# DC Track bus / track feeders (looking for suggestions)



## Lmackattack (Sep 29, 2016)

Now that I have power for the layout I would like to hear what is suggested to make sure the power is getting to the rails properly. I used 4' track sections and connected them with Split jaw rail joiners. I did every other section to allow for some expansion of the rails. I want to know how often I should add in feeder wires and what is the thought about hiding the wires. The layout is built on PVC boards and clay/dirt comes up to the track. Do I just bury the wires or should I use some sort of conduit. What gauge wite for the bus? The layout is in Chicago so we get hot and cold weather here.

Thanks for any suggestions


----------



## Treeman (Jan 6, 2008)

Distance is a big variable here. Brass is a very good conductor and Split Jaws are a good choice. The wire for landscape lighting is often used, #12 for most situations. The longer the run the more voltage drop. I assume you have brass track.


----------



## Greg Elmassian (Jan 3, 2008)

In order to help you, we need to know the size, shape of the layout, and the distance from the "transformer" to the various feeders. 
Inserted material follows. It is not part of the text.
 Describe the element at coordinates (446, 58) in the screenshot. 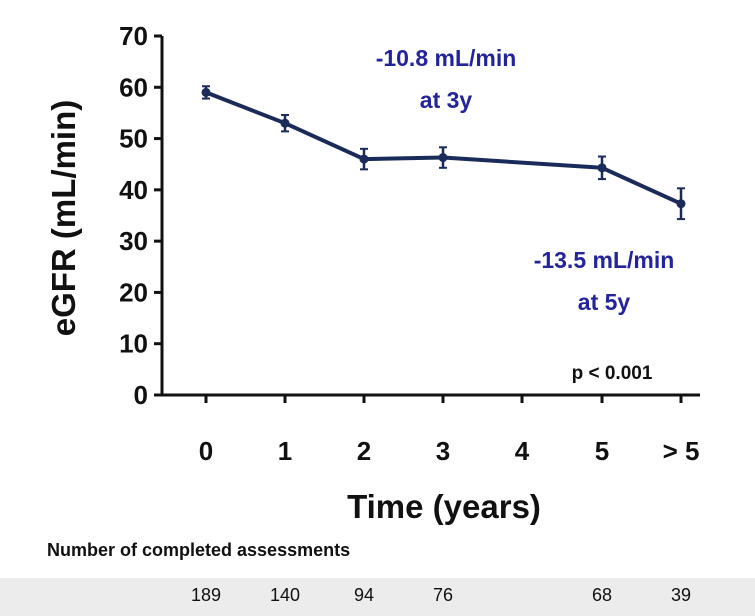

I see `annotation-3y-line1: -10.8 mL/min` at that location.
Also, need to know how many locos will be running at same time, and what they are, at least some idea.

Greg


----------



## Lmackattack (Sep 29, 2016)

ok some more details

I attached a pic of the layout

24v 10Amp power supply
distance from the transformer to layout is no more than 25-30'
Layout is a basic oval with a up and over. 
has a total of 250' of track (including spurs and sidings)
foot print of the layout is about 30' X 30'
one or 2 locos at any one time. 
mostly steam locos pulling 5 or 6 cars.
brass track all of it is 4' sections 


Thank you for the help


----------



## Greg Elmassian (Jan 3, 2008)

I'd use 12 gauge landscaping wire, mostly because of the run lengths.
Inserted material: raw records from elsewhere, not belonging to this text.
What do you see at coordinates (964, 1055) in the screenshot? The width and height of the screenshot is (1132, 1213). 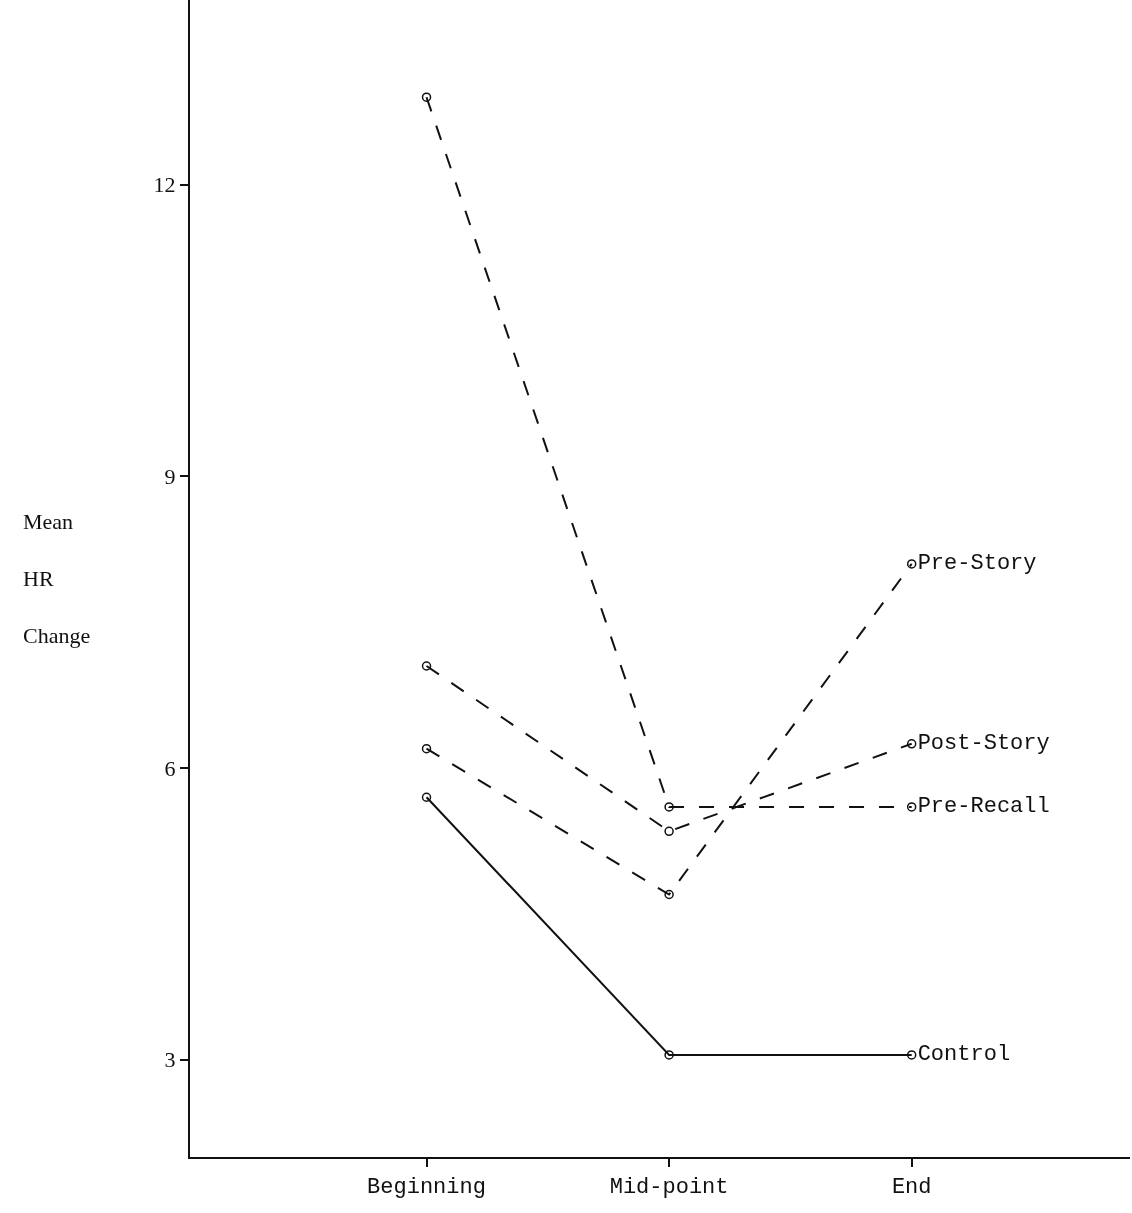 I see `series-label: Control` at bounding box center [964, 1055].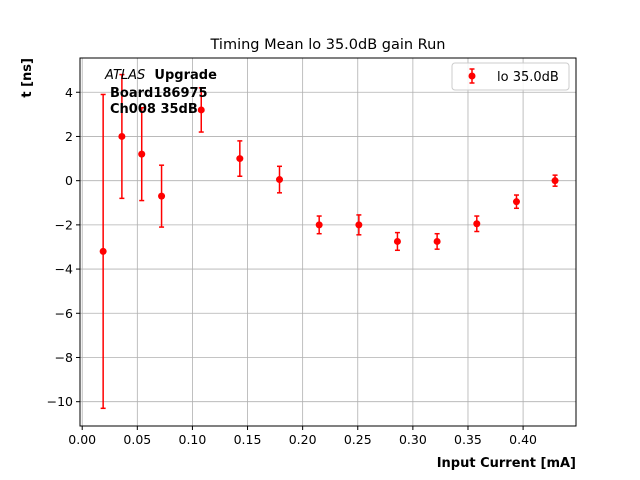 This screenshot has width=640, height=480. What do you see at coordinates (186, 76) in the screenshot?
I see `annotation-upgrade: Upgrade` at bounding box center [186, 76].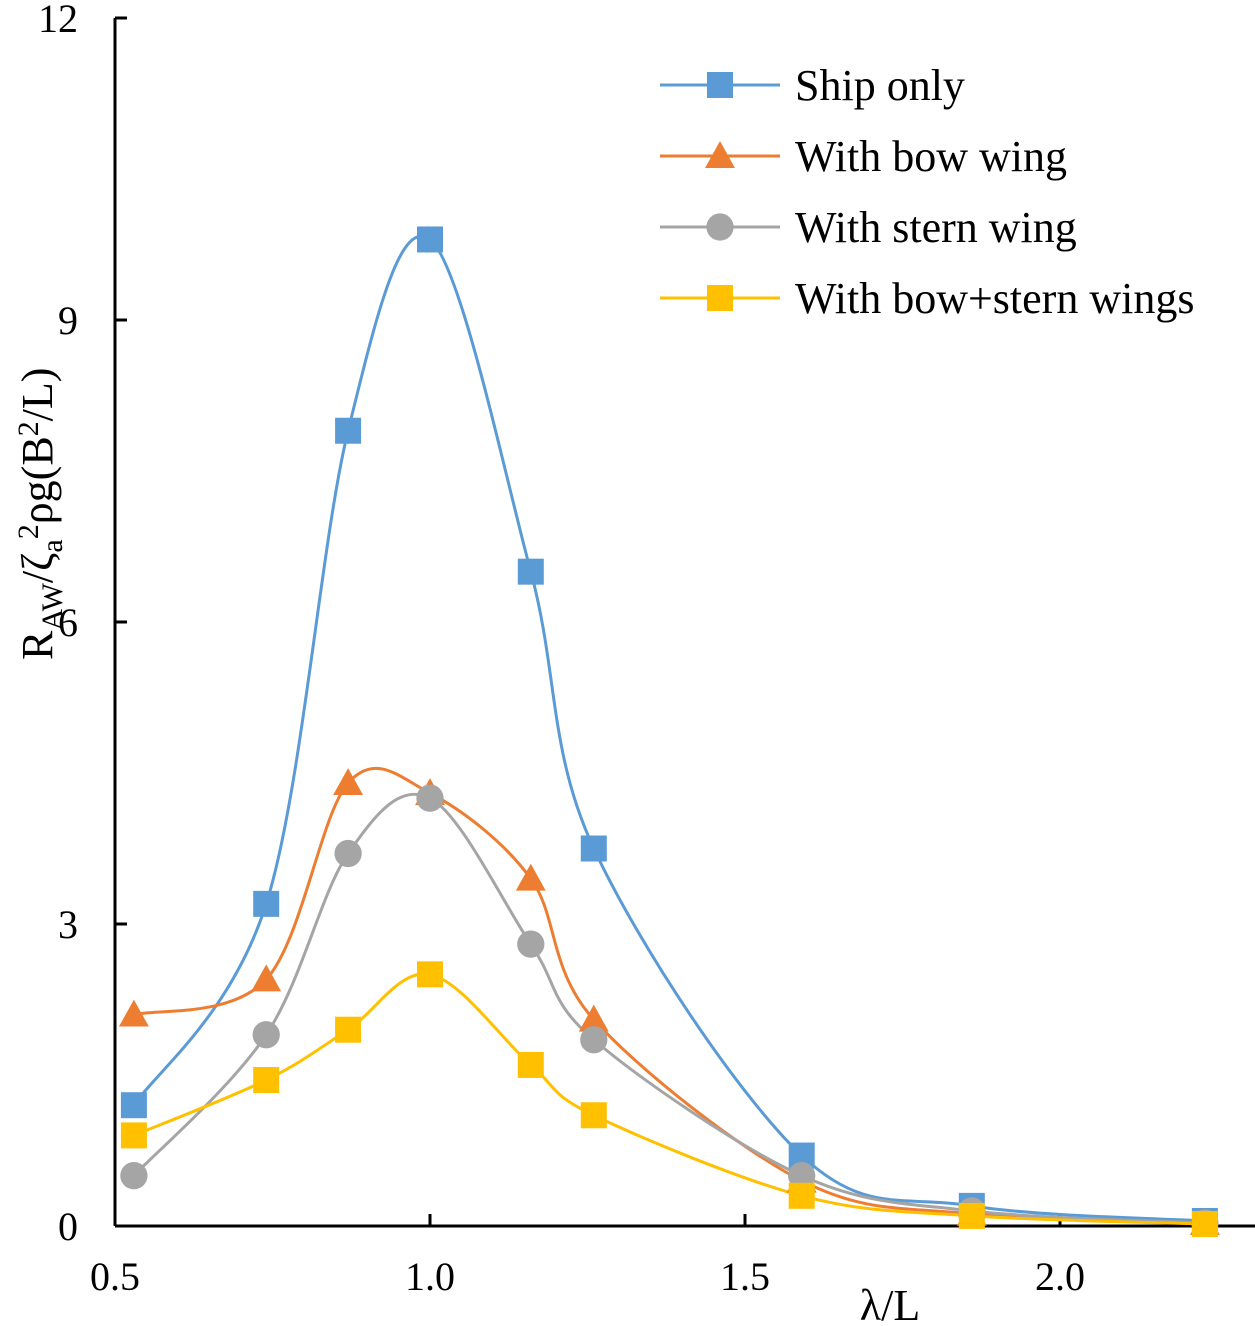 The image size is (1255, 1326). I want to click on legend-item: Ship only, so click(812, 86).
How are you addressing conductivity between sections?

What is your climate?

If you can solder, soldering jumpers will give you the best conductivity and the least feeders and lowest maintenance.

Greg


----------



## Treeman (Jan 6, 2008)

Split Jaws, near Chicago.


----------



## Lmackattack (Sep 29, 2016)

Climate is -0 in winter and 100 in the summer. rain and snow...do I need to add in power to every track section or can I skip and do every 20' . I would think the split jaws will help with power between rail joiners?
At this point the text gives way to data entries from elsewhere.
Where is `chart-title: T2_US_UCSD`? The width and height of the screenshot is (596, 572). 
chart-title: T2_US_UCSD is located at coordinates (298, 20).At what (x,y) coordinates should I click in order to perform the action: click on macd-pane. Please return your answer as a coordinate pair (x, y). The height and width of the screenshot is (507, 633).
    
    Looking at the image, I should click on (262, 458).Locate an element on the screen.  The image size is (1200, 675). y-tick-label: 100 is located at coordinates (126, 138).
It may be a little trial and error over this winter season?


----------



## Treeman (Jan 6, 2008)

Split Jaws are very good, soldering jumper wires better, but more difficult. I believe a feed every 20' would be very adequate.


----------



## docwatsonva (Jan 2, 2008)

My layout is essentially 2 ovals 50 ft. X 20 ft. I have 2 power connections equidistant to each track. I use all Split Jaws, 12 gauge outdoor lighting wire and crimp connections to Split Jaw screws. My layout has been in operation for 10 years with no power problems.

Doc


----------